(Stored data)
=== Section Start ===
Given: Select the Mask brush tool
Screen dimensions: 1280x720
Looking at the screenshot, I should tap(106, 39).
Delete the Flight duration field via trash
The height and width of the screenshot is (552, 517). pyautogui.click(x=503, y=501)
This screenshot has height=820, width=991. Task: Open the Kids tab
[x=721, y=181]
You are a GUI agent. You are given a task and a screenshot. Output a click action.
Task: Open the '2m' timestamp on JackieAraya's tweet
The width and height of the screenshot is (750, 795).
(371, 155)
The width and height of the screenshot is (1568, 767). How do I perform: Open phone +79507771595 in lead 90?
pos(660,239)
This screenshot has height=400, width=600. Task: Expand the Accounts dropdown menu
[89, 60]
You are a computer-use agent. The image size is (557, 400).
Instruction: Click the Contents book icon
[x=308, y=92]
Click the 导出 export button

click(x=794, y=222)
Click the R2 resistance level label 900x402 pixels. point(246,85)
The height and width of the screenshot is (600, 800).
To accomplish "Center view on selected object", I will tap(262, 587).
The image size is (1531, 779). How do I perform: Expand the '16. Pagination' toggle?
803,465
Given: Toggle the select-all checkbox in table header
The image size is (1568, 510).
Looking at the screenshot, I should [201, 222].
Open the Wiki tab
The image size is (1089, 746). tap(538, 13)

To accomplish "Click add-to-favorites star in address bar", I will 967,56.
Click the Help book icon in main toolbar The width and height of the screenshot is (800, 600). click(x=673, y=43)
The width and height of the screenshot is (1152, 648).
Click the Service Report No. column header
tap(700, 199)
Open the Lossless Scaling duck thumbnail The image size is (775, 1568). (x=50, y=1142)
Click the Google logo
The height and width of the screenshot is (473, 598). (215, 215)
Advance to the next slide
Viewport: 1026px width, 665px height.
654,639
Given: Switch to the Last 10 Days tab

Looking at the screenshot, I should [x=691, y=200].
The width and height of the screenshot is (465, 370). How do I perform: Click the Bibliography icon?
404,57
=== Section End ===
## PROBLEM TO SOLVE
From the line that contains "Click the Help" through the end of the records above, print every line exactly and nothing else.

## RESULT BELOW
Click the Help book icon in main toolbar The width and height of the screenshot is (800, 600). click(x=673, y=43)
The width and height of the screenshot is (1152, 648).
Click the Service Report No. column header
tap(700, 199)
Open the Lossless Scaling duck thumbnail The image size is (775, 1568). (x=50, y=1142)
Click the Google logo
The height and width of the screenshot is (473, 598). (215, 215)
Advance to the next slide
Viewport: 1026px width, 665px height.
654,639
Given: Switch to the Last 10 Days tab

Looking at the screenshot, I should [x=691, y=200].
The width and height of the screenshot is (465, 370). How do I perform: Click the Bibliography icon?
404,57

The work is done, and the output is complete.